Однако следует оговориться, что эти взаимоотношения всегда носили «подчинительный характер» — начиная от Гомера, заканчивая современной популярной музыкой. Какой-то из видов искусств доминировал над музыкой, определяя его форму, способ восприятия и эстетическое содержание. Ведомое логикой универсалий, это искусство имело доминантное значение, в то время как музыка лишь комментировала его.
Начиная с освобождения искусства от ритуальных или светских институтов и приобретения им автономного статуса, каждый из видов искусства профессионализируется, стремится обозначить свою собственную и уникальную территорию. Апеллирование к музыке и музыкальному опыту в литературе, к примеру, в романтизме, носило скорее описательный и метафорический, чем формальный характер. В классической же музыкальной культуре обращение к литературному опыту было повсеместным, но определенные жанры (например, опера) подразумевали не прямой контакт «на равных», а существенную перестройку литературного произведения исходя уже из логики музыкального искусства.
Модернизм, с одной стороны, окончательно закрепил за поэзией статус «письма», а с другой, ряд авангардных опытов и практик заключались в стремлении вернуть слово в его доисторическое — дописьменное, устное, а, следовательно, и музыкальное — прошлое. В русской литературе звуковым качествам слова первостепенное значение придавали Андрей Белый, Алексей Крученых и Велимир Хлебников. Некой же абсолютной и крайней гранью этой линии в западноевропейской поэзии могут считаться дадаистическая поэзия, леттризм, и так называемое sound poetry (или vooxing). В некотором роде, этой традиции был свойственен обратный жест — классическая поэзия уступила место музыке, где семантические и синтаксические качества не важны, смысловые отношения уже не принадлежат области литературы, а определяются фонетическими особенностями человеческой речи, особенностью музыкальной структуры и композиции. Знак в оппозиции письма\речи стремится к речи и подразумевает возврат к сказительству, исполнению, сближая поэзию и музыку.
Cитуация изменилась в корне в послевоенное время. Именно на этом рубеже, прошедшем под знаком «конца искусства», осуществляется перестройка понятий истории и времени. Поражение модернистского проекта и критика идеи прогресса приводят к тому, что диахроническое уступает место синхроническому. Это положение позволяет вновь сблизить поэзию и музыку на равных началах, или, по крайней мере, прояснить условия для этого сближения и обнаружить общие принципы в их построении. Как в поэзии, так и в музыке, время уступает другому кантовскому a priori созерцания — пространству. Сильно огрубляя, можно сказать, что именно «топографичность» композиции объединяет не только музыку и поэзию, но и другие виды искусств.
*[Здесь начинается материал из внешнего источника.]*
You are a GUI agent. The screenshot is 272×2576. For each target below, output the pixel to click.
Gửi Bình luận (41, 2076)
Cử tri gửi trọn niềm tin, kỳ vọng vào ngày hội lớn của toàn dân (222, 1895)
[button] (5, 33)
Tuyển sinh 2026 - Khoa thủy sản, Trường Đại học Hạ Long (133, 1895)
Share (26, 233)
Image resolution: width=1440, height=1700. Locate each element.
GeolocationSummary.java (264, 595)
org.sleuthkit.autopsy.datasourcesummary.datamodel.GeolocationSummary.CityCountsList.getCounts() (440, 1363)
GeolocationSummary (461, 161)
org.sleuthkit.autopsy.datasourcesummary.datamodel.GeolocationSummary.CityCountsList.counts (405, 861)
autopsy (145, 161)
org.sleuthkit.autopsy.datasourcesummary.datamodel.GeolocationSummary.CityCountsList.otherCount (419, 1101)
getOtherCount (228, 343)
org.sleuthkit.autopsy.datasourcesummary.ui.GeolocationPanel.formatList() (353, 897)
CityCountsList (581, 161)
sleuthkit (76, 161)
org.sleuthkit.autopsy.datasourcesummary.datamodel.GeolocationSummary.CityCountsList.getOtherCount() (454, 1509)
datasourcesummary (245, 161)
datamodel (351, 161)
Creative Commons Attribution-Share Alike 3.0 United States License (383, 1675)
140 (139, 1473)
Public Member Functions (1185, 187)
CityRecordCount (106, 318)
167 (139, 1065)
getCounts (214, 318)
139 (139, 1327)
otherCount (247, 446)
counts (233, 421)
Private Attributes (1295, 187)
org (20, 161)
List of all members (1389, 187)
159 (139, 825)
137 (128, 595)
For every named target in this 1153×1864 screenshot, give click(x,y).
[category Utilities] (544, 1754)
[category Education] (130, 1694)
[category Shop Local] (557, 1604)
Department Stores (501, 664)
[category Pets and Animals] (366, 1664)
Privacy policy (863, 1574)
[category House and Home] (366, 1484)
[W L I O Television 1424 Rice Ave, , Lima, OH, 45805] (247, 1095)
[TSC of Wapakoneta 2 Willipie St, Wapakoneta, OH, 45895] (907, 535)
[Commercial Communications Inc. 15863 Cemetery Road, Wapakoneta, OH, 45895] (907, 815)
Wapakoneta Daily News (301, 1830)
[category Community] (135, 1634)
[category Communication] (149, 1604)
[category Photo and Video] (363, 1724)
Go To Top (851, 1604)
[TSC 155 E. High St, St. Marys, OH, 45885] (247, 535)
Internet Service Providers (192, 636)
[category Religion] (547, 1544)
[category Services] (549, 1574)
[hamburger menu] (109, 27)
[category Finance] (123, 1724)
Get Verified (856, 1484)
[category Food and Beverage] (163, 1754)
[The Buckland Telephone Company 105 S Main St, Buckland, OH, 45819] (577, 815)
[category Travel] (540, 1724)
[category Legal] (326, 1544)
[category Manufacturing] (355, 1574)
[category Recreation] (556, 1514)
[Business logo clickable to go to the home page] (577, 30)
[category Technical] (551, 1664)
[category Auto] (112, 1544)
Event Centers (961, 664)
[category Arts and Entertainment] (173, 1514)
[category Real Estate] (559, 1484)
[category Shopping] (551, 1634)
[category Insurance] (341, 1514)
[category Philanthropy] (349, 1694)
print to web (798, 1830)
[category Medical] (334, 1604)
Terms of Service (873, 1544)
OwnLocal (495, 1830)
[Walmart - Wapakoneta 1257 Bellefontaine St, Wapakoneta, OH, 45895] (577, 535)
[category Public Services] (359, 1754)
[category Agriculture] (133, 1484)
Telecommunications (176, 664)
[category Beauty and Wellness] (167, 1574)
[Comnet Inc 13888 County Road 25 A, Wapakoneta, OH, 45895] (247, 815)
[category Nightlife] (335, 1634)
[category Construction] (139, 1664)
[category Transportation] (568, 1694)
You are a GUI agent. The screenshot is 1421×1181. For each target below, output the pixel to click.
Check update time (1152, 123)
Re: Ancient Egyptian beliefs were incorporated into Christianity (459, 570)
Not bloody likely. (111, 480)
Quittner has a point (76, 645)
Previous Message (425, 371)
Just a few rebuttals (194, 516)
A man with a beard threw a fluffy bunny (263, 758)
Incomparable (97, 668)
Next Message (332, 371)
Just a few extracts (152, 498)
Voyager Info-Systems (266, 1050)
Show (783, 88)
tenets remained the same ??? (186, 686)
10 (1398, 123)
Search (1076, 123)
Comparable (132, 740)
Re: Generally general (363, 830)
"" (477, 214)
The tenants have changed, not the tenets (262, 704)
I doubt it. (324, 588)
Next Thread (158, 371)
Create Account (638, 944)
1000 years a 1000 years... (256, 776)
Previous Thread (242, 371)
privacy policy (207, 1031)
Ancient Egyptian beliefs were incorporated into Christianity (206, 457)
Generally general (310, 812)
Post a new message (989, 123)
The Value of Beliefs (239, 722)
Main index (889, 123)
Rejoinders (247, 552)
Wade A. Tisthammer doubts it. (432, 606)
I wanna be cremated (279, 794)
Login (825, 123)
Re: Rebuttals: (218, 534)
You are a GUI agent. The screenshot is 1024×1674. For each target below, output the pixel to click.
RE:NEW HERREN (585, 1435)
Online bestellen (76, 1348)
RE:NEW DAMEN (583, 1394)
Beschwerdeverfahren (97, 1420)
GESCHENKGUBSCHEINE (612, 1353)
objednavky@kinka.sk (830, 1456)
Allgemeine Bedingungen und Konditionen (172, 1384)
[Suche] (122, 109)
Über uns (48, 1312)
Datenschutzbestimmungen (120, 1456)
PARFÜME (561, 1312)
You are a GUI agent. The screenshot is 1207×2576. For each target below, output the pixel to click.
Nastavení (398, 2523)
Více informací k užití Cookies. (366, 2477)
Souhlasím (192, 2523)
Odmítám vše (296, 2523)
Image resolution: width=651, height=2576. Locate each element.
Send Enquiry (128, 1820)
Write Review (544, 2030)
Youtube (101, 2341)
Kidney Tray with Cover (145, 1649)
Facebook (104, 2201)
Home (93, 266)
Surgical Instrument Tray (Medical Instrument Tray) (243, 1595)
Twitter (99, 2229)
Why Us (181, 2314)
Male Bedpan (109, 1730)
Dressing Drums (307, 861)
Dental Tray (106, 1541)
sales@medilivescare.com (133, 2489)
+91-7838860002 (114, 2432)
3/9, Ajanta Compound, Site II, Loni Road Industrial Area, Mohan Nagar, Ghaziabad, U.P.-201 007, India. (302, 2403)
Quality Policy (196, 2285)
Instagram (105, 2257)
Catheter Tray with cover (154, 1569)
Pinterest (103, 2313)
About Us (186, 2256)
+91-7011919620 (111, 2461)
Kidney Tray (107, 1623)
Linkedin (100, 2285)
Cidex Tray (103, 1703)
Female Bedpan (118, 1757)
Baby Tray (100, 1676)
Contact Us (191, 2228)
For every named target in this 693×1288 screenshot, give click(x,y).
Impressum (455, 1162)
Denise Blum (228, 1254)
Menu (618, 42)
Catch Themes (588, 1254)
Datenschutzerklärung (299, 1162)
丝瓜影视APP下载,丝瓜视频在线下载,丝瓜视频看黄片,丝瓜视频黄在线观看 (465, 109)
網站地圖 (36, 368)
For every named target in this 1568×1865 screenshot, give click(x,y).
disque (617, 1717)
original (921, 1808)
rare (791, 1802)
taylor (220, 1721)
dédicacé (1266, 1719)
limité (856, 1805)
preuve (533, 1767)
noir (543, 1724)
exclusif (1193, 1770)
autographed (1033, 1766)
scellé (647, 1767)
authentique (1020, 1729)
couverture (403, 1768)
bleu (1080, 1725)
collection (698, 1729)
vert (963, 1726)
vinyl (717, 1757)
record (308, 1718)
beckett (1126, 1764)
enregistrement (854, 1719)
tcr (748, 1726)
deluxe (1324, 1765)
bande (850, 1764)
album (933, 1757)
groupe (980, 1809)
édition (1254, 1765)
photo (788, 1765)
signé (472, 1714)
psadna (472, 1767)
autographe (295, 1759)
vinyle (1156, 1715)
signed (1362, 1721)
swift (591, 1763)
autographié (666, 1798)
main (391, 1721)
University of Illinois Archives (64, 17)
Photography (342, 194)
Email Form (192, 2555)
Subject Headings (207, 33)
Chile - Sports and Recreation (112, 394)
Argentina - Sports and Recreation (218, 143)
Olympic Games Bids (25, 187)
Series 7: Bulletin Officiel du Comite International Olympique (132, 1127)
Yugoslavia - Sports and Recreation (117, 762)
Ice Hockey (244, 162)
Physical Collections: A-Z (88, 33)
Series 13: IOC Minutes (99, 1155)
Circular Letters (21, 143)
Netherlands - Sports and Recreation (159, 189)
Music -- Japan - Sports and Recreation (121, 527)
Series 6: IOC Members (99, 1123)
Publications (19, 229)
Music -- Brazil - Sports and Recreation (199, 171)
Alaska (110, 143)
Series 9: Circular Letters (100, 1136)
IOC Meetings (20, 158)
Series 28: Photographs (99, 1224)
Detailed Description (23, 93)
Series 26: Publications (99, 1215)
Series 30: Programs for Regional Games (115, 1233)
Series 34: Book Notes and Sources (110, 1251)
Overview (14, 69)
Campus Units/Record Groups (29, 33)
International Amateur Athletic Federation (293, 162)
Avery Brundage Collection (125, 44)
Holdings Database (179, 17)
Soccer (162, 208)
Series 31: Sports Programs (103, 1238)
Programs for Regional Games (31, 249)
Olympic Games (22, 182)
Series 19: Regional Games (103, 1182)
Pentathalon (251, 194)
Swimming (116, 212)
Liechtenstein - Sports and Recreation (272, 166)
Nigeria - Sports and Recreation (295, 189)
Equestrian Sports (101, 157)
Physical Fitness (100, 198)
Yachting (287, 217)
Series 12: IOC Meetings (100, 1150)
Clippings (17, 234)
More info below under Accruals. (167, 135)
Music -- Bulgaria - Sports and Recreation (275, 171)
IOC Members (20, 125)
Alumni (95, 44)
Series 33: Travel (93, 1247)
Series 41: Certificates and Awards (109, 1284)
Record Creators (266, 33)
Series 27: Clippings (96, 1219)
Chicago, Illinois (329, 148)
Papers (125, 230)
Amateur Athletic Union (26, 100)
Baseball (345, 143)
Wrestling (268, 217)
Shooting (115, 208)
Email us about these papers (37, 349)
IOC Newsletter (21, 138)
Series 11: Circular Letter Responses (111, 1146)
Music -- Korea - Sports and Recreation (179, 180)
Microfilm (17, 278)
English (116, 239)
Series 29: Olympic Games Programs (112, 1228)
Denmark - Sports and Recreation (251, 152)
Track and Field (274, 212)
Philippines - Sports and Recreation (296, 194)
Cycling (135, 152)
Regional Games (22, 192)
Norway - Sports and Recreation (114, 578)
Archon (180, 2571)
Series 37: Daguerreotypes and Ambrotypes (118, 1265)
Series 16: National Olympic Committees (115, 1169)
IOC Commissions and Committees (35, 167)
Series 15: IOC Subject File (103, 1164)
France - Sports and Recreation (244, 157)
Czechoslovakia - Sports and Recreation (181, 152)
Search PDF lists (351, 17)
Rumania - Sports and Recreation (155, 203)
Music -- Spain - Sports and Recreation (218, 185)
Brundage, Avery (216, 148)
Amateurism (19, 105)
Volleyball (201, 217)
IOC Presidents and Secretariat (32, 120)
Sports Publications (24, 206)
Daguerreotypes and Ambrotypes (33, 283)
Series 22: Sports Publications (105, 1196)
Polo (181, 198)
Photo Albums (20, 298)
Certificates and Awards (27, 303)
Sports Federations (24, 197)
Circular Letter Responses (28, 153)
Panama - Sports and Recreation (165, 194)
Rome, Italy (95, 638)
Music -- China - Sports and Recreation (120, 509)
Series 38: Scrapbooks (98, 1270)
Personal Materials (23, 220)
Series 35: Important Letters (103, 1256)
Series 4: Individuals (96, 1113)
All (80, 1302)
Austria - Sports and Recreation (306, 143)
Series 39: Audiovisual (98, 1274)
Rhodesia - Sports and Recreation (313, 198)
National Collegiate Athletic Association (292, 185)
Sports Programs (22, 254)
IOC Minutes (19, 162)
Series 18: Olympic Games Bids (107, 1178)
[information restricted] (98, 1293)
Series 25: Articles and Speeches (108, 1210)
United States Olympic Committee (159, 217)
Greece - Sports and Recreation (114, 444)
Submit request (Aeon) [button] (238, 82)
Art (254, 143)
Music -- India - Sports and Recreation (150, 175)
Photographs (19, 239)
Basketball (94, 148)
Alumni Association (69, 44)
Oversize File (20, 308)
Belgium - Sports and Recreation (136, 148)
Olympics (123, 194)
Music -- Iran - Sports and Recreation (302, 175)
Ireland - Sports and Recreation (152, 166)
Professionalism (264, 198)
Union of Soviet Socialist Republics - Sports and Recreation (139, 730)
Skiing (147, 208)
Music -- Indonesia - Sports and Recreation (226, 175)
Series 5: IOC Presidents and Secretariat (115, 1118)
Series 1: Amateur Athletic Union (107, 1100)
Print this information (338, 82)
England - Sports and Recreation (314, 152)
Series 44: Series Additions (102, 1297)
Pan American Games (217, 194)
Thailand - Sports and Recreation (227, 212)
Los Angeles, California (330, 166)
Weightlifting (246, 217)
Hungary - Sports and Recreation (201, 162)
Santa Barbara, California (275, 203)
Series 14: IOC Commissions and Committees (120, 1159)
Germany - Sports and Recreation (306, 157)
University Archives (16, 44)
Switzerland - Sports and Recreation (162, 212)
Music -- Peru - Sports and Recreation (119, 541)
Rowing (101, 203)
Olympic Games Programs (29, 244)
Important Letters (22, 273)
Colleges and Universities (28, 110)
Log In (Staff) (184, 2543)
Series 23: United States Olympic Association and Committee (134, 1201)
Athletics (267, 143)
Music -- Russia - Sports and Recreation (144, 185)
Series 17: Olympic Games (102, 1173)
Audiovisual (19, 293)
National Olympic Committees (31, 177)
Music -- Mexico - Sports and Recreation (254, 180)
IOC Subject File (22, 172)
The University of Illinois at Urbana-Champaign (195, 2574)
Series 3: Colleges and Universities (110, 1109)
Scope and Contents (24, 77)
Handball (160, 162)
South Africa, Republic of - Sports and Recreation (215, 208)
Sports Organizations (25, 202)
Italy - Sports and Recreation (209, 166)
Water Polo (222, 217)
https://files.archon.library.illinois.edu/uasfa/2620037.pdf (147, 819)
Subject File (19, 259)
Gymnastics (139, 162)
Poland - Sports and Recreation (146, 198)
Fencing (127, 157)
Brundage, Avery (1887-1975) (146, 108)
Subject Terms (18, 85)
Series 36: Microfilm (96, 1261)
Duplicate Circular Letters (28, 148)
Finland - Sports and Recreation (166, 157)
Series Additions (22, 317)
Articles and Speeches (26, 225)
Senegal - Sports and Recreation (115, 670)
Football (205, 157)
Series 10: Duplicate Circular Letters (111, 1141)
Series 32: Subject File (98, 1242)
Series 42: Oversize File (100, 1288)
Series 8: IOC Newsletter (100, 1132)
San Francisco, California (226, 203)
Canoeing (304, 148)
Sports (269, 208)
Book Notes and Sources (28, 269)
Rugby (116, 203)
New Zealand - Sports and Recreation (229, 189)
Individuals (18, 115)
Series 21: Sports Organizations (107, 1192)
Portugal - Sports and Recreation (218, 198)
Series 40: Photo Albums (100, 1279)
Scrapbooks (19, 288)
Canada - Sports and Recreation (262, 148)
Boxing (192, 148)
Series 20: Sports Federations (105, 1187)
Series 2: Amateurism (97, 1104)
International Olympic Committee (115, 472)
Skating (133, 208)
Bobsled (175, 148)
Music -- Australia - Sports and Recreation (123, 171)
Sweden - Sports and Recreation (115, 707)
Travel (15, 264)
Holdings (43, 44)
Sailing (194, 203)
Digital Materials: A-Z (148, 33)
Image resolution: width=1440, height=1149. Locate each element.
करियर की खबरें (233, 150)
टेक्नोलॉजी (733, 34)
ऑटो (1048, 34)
Европейский и американский музыкальный академический авангард тесно сблизился с архитектурой — достаточно вспомнить «Dream House» Ла Монте Янга, многочисленные воплощенные и невоплощенные проекты Штокхаузена, «Политопы» и павильоны Яниса Ксенакиса. Во всех перечисленных случаях пространство играет для музыкального произведения организующую роль. Музыка больше не пишется для концертных залов, но сами новые концертные залы создаются для ее исполнения и прослушивания. С одной стороны, реализация таких дорогостоящих и амбициозных проектов была подобна постройке новых «святилищ и храмов музыки», но, с другой, в замыслах новых композиторов не было ничего реакционного по отношению к росту репродукционных техник и распространению физических носителей. Напротив, именно в стремительном технологическом развитии были заложены все новаторские поиски в музыкальном искусстве, благодаря ему музыка приобрела объем и возникли новые принципы построения музыкальных произведений и нотации, которые определяются локальностью, а не линейностью. Музыка надолго подчинила себя технике, и большинство открытий были сделаны в стенах университетских лабораторий.
Идея концертного зала как нового храма и «бесконечных» музыкальных опусов (самый лучший пример) перестроила саму рецепцию музыкального произведения. Агрессивность классического пространства ушла в прошлое: слушатель больше не обязан находиться на концерте в заданном композитором промежутке времени, а волен прийти и уйти, когда ему вздумается. Подобную же свободу, заключенную в «пространственности» организации, мы можем отыскать и в поэтическом опыте. Если классическая поэзия, управляемой логикой мелодической разверстки стиха, была подчинена причинно-следственным повествовательным связям, то современная поэзия в массе своей работает с «местностью». Память как таковая воспринимается не темпорально, а пространственно; событие, переживаемое лирическим субъектом, существует в некоем руинированном вакууме, а порой и вовсе не принадлежит ему. Поэтический текст больше не придерживается «центра», имеет произвольное строение.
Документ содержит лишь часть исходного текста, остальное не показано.